Gustavo’s Symphony Of More Than A Thousand comes to DVD

0
112
Richard S. Ginell - From Out of the The WestBy Richard S. Ginell: From Out of the West

Gustavo Dudamel’s Mahler Project earlier this year is now in the history books, but it hasn’t disappeared from view, nor will it.  The first permanent artifact from that audacious, bicontinental adventure has emerged, a Deutsche Grammophon DVD (and Blu-ray) release containing the Mahler Eighth Symphony performance from Caracas on Feb. 18 (the Ninth Symphony was recorded in Los Angeles by DG for iTunes, but hasn’t been released yet – tentatively delayed until next year). This was the performance that was shown in the theatres, the one in which Gustavo one-upped the total of some 1,017 performers in the earlier Shrine Auditorium rendition with 1,400 in Caracas – now the world’s record for the piece.

So how does the Symphony Of More Than A Thousand – which was an overwhelmingly emotional experience in person in the Shrine, muffled acoustics and all – translate into the home? In some ways, the Caracas performance was even better than the L.A. one  – about three minutes slower in Caracas, with Dudamel now managing to make some expressive points here and there while still keeping it going in an unexaggerated straight-forward line, his gestures more subtle and to the point than we’ve often seen in Disney Hall.  The unanimity among the 1,000 or more Venezuelan voices, even the kids, is startling – and the combined Los Angeles Philharmonic and Simón Bolívar Symphony Orchestra follow their leader seamlessly.

The engineers have performed some kind of miracle in keeping 1,400 performers in balance most of the time; the organ no longer blots out everything in its path as in the Shrine, the choirs are in proper perspective, the only flaw is that the eight solo voices are often way too loud.  The camera shots of Dudamel facing rows and rows and rows of singers so numerous that they crowd out the screen have to be seen to be believed, and the end credits take the trouble to list every single name of every singer and player who participated – it takes eight minutes to scroll through it! What you don’t get in the home, no matter how high you turn the volume up, is the visceral wallop of being in the same room with 1,400 performers. Even so, this video – which also includes a short bonus film of rehearsal excerpts and pithy insight from the conductor – does preserve a performance that is a keeper.
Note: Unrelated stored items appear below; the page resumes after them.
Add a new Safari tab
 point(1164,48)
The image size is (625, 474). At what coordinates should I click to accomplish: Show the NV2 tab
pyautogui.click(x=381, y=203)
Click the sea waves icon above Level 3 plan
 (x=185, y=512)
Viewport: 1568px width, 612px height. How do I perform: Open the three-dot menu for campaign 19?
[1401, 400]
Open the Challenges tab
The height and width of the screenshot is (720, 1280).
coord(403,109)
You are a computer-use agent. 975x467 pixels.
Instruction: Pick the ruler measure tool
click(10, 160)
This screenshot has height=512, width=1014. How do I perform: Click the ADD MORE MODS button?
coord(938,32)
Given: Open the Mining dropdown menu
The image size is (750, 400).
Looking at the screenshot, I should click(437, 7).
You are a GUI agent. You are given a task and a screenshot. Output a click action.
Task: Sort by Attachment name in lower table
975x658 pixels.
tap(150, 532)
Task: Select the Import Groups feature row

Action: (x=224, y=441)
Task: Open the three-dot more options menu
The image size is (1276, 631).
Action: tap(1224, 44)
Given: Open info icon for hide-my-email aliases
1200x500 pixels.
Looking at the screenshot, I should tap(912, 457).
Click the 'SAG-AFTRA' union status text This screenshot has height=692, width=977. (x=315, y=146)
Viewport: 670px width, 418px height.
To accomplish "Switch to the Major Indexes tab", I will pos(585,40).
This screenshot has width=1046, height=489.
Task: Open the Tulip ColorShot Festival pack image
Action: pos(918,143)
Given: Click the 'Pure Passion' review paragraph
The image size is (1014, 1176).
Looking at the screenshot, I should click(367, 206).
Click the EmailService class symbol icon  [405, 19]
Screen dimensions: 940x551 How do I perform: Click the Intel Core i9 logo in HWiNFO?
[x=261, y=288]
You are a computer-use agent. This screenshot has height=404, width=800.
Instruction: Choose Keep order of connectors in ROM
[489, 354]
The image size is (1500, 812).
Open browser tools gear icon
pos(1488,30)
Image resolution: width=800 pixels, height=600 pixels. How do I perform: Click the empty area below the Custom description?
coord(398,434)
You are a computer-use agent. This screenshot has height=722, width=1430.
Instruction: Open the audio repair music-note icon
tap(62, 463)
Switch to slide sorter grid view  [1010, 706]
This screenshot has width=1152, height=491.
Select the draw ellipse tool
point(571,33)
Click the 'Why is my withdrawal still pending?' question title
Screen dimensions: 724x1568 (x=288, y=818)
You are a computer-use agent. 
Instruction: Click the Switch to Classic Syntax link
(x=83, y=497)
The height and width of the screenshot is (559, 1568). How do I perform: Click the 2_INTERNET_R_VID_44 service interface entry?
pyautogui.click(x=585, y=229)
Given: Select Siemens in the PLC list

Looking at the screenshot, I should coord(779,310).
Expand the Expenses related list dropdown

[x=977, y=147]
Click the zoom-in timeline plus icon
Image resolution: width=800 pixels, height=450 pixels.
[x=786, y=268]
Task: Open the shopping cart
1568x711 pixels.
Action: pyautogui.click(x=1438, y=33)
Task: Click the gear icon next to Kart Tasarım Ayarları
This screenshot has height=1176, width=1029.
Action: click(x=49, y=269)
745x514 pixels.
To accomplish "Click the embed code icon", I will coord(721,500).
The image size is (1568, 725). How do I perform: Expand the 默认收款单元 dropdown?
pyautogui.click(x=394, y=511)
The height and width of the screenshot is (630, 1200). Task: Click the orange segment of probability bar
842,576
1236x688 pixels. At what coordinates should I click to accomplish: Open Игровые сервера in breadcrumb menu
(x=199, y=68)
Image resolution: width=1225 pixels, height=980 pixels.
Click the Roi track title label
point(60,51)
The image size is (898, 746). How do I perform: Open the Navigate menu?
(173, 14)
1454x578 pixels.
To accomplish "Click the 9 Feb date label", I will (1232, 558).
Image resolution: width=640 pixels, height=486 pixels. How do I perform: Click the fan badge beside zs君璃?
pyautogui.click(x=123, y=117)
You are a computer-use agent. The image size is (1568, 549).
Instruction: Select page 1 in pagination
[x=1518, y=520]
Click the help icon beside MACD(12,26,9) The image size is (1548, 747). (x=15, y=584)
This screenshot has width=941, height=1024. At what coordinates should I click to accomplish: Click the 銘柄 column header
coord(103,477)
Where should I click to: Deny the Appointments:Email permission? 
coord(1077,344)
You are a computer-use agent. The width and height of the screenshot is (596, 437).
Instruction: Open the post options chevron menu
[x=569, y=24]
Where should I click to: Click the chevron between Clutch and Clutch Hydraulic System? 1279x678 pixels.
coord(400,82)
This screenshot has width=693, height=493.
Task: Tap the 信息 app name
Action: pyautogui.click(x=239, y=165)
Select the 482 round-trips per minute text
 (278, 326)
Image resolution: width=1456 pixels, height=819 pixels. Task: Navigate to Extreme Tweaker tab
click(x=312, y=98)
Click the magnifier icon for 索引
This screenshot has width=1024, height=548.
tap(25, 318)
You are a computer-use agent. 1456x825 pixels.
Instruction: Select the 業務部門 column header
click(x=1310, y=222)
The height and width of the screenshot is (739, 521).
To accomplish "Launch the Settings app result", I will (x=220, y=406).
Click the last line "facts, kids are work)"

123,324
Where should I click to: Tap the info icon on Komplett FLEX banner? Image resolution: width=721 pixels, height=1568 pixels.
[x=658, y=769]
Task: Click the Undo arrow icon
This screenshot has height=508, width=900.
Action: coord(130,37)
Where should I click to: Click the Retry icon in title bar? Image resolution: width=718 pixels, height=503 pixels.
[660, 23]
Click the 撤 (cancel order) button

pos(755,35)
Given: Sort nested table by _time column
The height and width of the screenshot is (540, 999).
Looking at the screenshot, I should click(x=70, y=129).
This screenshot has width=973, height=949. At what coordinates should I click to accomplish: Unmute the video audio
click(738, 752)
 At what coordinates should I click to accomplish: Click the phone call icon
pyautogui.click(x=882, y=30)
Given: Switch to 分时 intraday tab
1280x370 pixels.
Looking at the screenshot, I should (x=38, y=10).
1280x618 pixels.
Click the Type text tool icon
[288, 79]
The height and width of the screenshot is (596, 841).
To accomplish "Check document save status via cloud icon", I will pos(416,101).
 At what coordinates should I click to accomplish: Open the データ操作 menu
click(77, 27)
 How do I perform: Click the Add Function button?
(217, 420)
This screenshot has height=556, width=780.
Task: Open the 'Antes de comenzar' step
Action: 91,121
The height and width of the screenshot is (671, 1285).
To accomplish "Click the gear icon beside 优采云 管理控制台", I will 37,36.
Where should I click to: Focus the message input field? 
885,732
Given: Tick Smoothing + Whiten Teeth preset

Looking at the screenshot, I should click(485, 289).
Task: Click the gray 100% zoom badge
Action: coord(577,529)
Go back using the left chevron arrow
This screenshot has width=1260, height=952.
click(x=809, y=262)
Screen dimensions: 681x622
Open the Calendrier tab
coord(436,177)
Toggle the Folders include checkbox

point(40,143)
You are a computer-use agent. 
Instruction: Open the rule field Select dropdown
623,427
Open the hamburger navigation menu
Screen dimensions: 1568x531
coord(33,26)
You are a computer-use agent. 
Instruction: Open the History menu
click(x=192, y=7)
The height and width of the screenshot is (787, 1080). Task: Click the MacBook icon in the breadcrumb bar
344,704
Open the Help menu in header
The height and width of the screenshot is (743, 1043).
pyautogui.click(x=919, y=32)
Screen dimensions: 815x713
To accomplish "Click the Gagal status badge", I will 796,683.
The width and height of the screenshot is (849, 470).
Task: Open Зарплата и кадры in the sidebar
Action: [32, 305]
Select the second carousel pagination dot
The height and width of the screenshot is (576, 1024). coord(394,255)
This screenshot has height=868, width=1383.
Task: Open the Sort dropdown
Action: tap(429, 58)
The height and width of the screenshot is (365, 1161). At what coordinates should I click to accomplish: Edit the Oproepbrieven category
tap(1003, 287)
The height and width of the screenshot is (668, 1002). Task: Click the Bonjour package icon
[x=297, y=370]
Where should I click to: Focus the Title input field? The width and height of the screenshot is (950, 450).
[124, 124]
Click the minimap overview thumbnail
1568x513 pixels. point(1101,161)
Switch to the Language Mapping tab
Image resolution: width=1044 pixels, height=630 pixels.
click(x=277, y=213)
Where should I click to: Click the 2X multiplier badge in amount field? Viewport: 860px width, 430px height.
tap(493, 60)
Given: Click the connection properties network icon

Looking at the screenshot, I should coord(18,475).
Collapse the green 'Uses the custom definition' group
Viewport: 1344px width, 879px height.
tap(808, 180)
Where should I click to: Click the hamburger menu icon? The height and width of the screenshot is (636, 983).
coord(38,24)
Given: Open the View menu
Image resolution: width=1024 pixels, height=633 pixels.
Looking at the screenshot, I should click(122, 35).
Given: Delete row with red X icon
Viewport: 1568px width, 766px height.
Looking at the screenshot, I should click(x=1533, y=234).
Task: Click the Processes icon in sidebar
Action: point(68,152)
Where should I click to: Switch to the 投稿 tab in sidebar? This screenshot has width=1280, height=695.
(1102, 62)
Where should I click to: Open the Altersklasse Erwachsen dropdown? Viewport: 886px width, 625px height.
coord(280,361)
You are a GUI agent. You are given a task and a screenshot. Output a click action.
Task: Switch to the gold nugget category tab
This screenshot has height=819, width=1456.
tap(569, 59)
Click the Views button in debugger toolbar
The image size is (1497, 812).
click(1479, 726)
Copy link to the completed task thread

Meanwhile, the other resident group in Disney Hall, the Los Angeles Master Chorale led by Grant Gershon, has another Decca release of new music out – a splendidly-recorded all-Henryk Górecki program.  The gorgeous, hitherto-unrecorded Lobgesang leads off the disc, highlighted by the Master Chorale impressively hushed pianissimo singing in its final pages, followed by the patiently building Miserere (said by Gershon to be a portrait of the Polish Solidarity movement in music gathering its strength), and the gentle, often folk-like Five Marian Songs.  This can’t be the easy way to make a mark in the big-time recording world – new, little-known, serious choral music sung a cappella  – but the Master Chorale doesn’t bat a collective eye, drawing us smoothly and fervently into Górecki’s meditative soundworld.